Referral - October 3-2013 / Family Dr. Confirmed - October 31-2013 / Orientation call - November 11-2013 / Orientation (HRRH) -November 25-2013 / 1st Surgeon Appt (Dr Huynh) - January 14-2014 / SW/RN/RD - January 17-2014 / Dr Glazer March 25-2014/ 2nd Surgeon Appt (Dr Huynh)- April 10-2014 / Surgery date - August 7-2014
Sorry to hear about this, hope you are feeling better. All I can say is that my decision to have surgery was because my fear for my health became greater than my fear of the surgery. Sounds like you are at a similar place and I feel for you, especially since you have pcos like me, it's really hard. I have anxiety issues too so I know how that is. Know that you can improve your health one small step at a time. Reach out and get the help you need. You are worth it and you can do it!
Highest: 320, Surgery: 255 (Aug/14), Lowest: 132, Current: 167, Goal: 155
Life can only be understood backwards; but it must be lived forwards. - Soren Kierkegaard
on 1/6/15 5:32 am - Orillia, Canada
Hey!
I am feeling a bit better today, I am at a similar place that you were definitely. I hate having PCOS as well as now being told I have Diabetes plus I have anxiety, depression and also high blood pressure and now a funky heart beat. It's just everything piling up and it is scaring me because honestly I don't want to know what else can happen. I also have a horrible family doctor who has not been there for me at all and told me I have Diabetes a bit over two weeks ago and has not put me on medication or anything as of yet. The doctor I saw in Emerge on Saturday put me on Metformin finally to help with my Diabetes and will also help with the PCOS. So today I de-enlisted from my doctor and am going on Health Care Connect to find a new doctor. I called Humber River Regional Hospital first to make sure it will not affect my referral in any way, and they said no. That was the only thing keeping me at my family doctor.
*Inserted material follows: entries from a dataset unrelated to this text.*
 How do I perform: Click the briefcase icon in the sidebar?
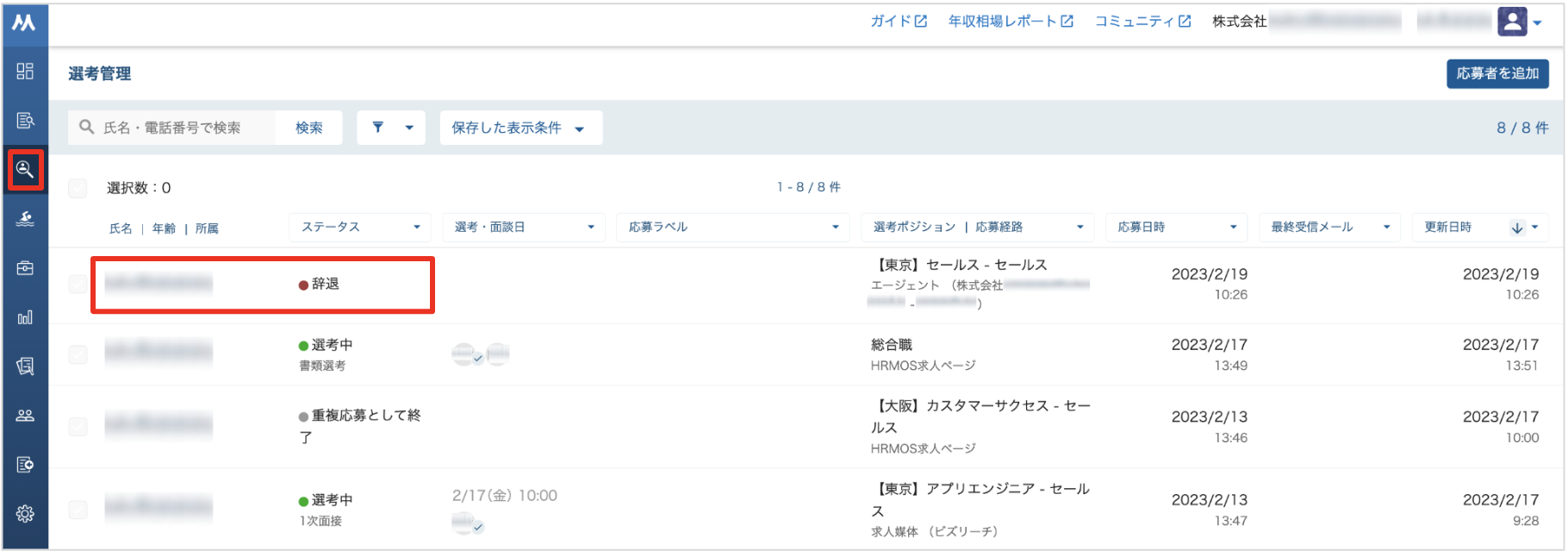coord(25,268)
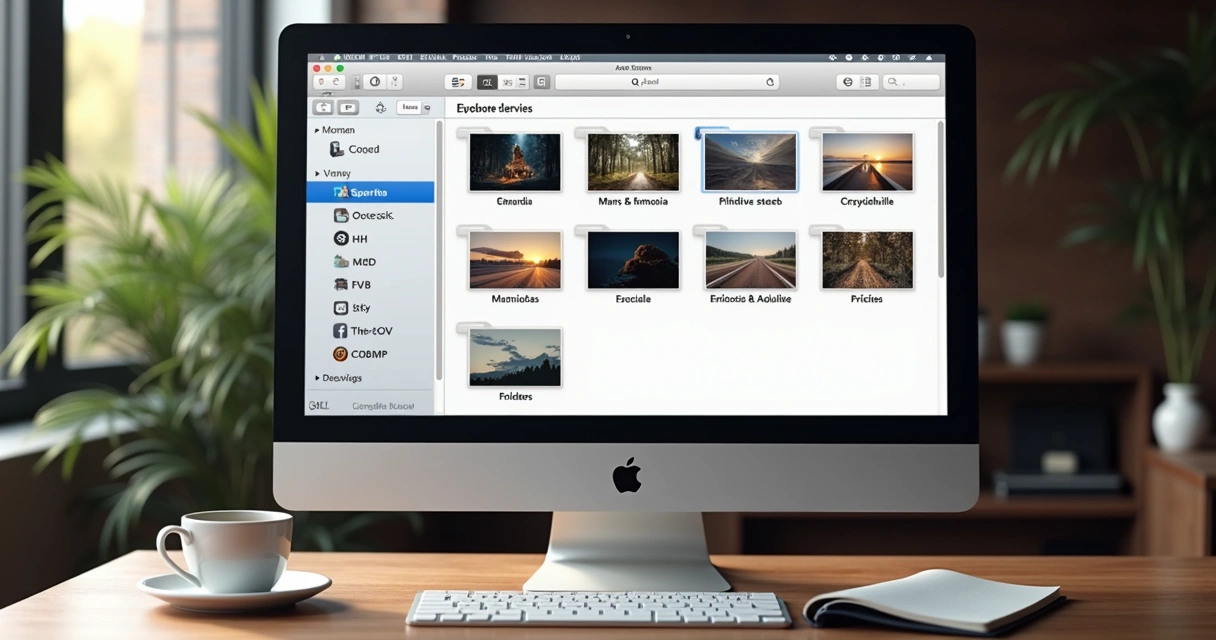This screenshot has height=640, width=1216.
Task: Collapse the Vaney sidebar section
Action: coord(317,174)
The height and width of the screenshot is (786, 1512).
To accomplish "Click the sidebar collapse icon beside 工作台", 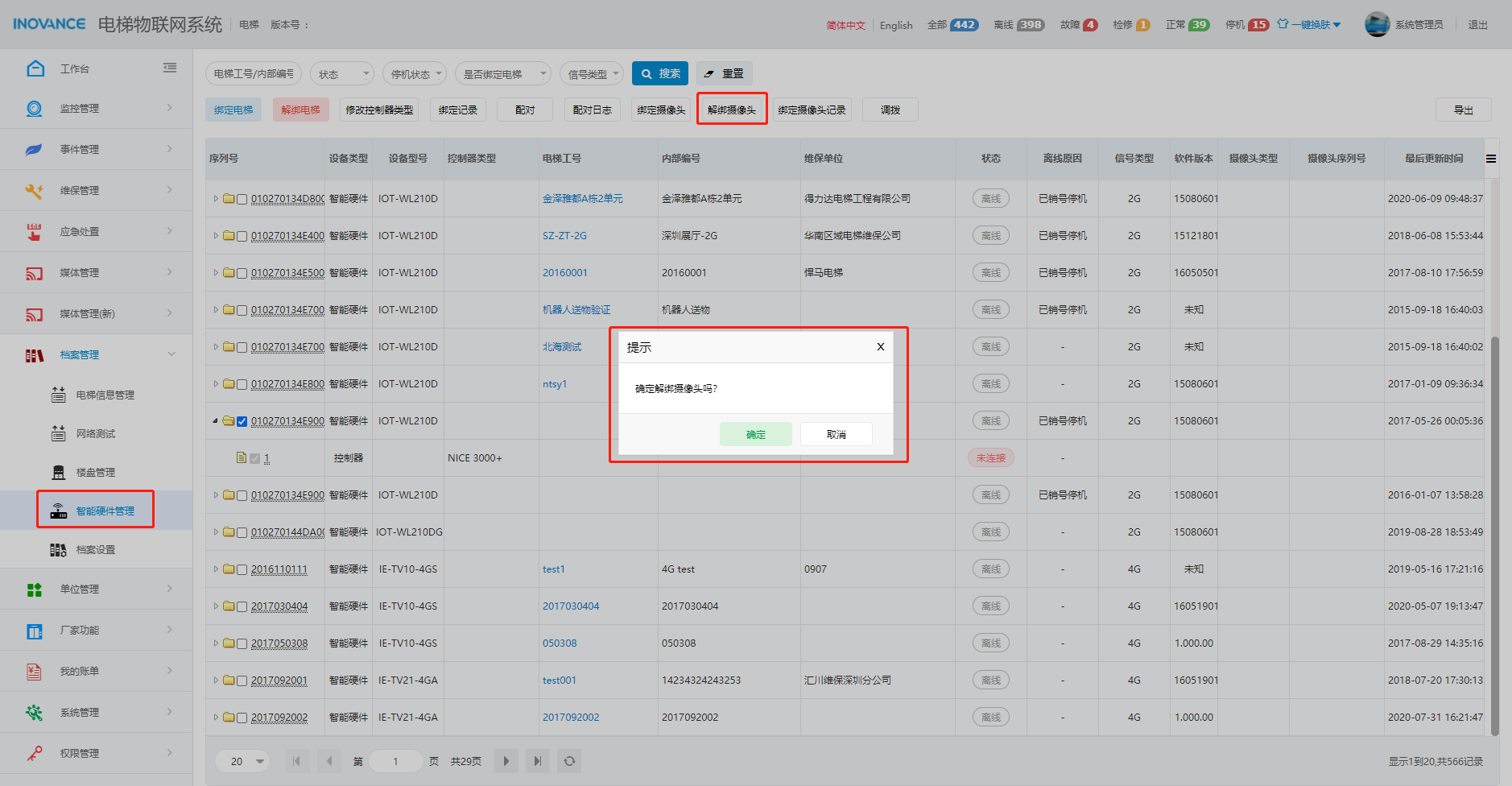I will (170, 68).
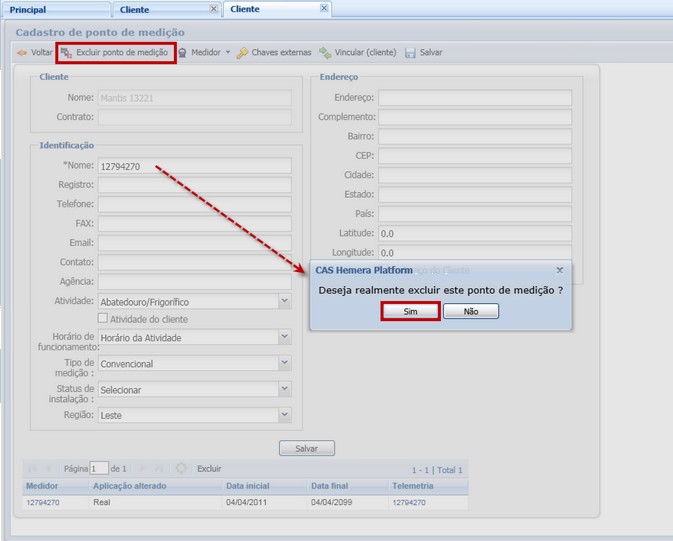Expand the Atividade dropdown

point(284,301)
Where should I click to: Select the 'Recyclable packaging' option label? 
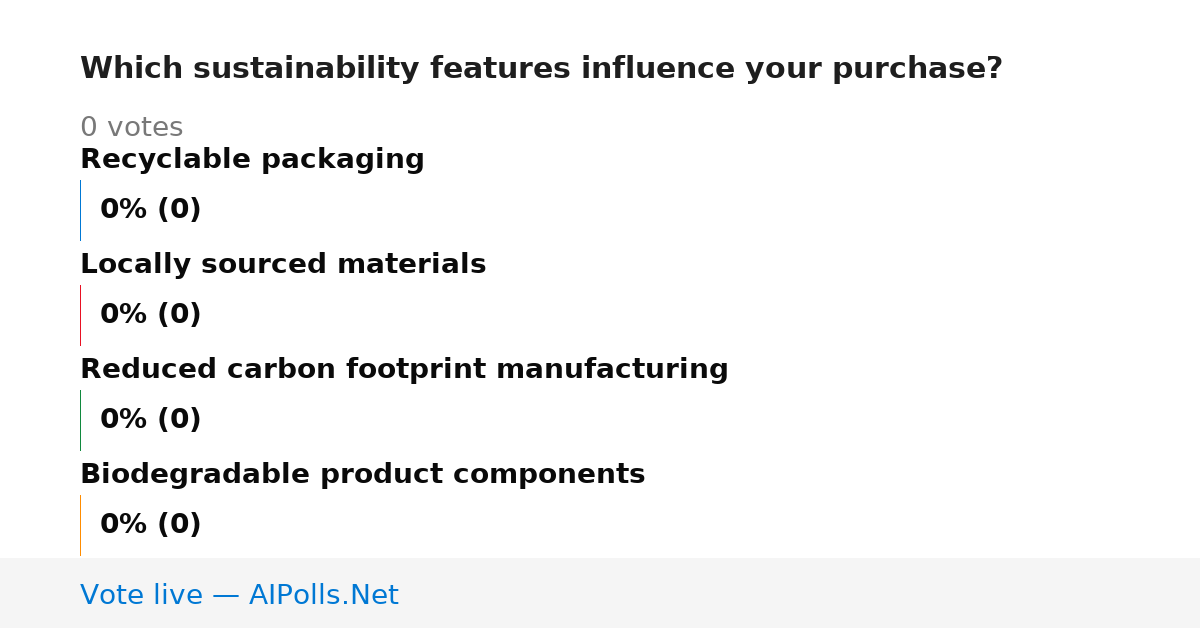[x=252, y=160]
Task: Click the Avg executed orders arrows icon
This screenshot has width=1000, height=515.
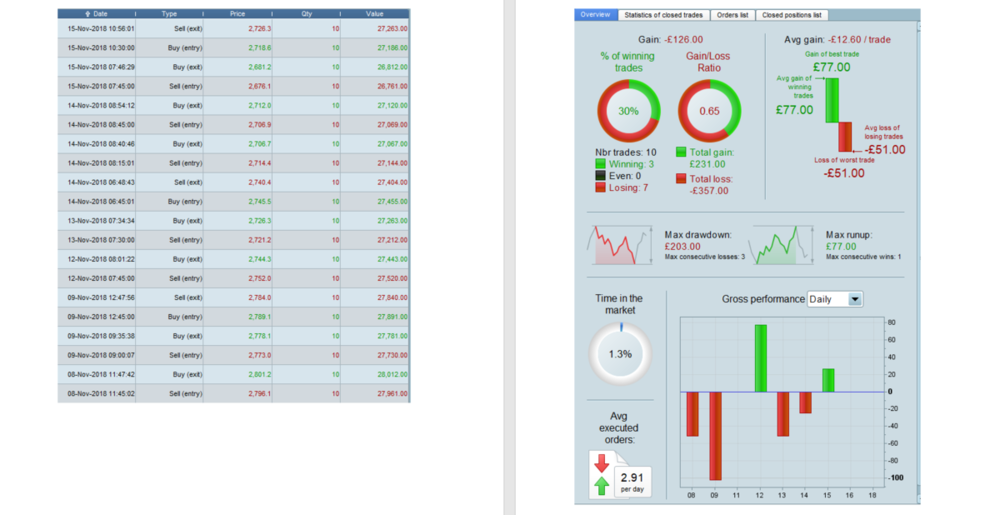Action: point(602,474)
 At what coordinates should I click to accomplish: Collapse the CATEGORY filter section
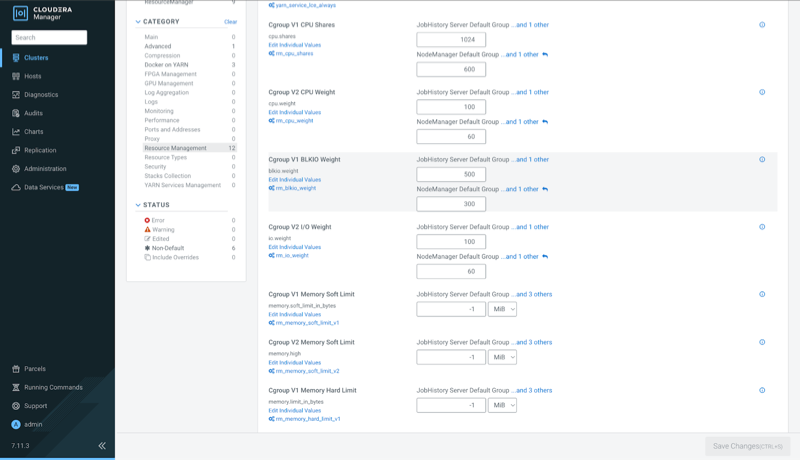point(139,21)
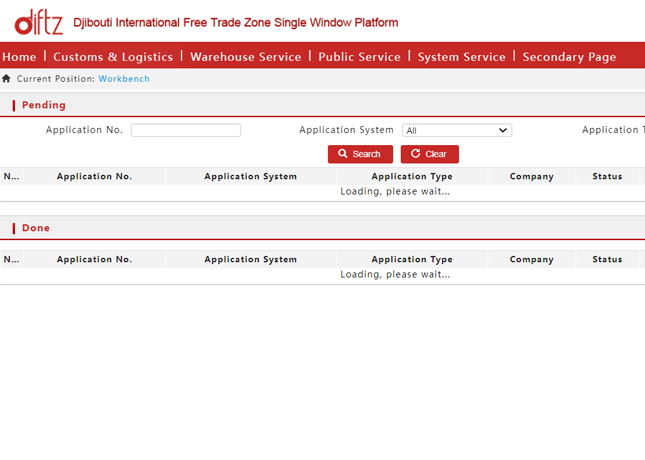Select Application System header in the Done table

(x=250, y=260)
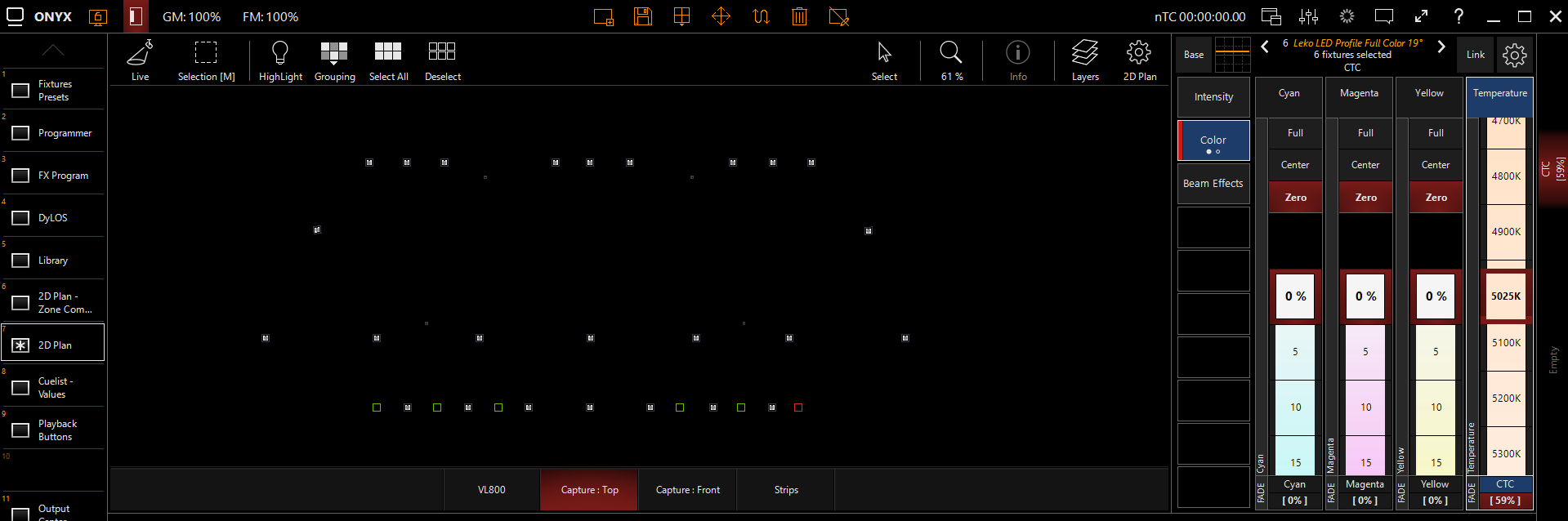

That sounds like a very scary experience! I'm sorry that happened to you. I know the anxiety you're feeling. I have generalized anxiety disorder and am just in general an anxious person, always have been. The wait for surgery was very nerve-wracking for me as well, it was for many people here so you're not alone. You are making good changes, keep it up! A little bit at a time all adds up.
on 1/6/15 5:34 am - Orillia, Canada
It was one of the most scary experiences I have had. I am going crazy waiting for appointments let alone knowing the surgery date! Everyone keeps asking me "When is your surgery?" they don't understand what you have to go through before you are given a surgery date. But it is like that for a reason not everyone is ready for surgery!
That was a scary Saturday. But you are on the right track. Cutting sugar and moving around (even if it's only in the apartment) are a great start. When doing laps, count how many you do. And try to do one more each time. You'll be amazed at how it adds up. Just make sure you are drinking enough water/flavored water. Even the activity you are doing will take some out of you.
I'm glad that they are looking further, just to be sure. Then if there is anything, it can be dealt with now before it gets worse.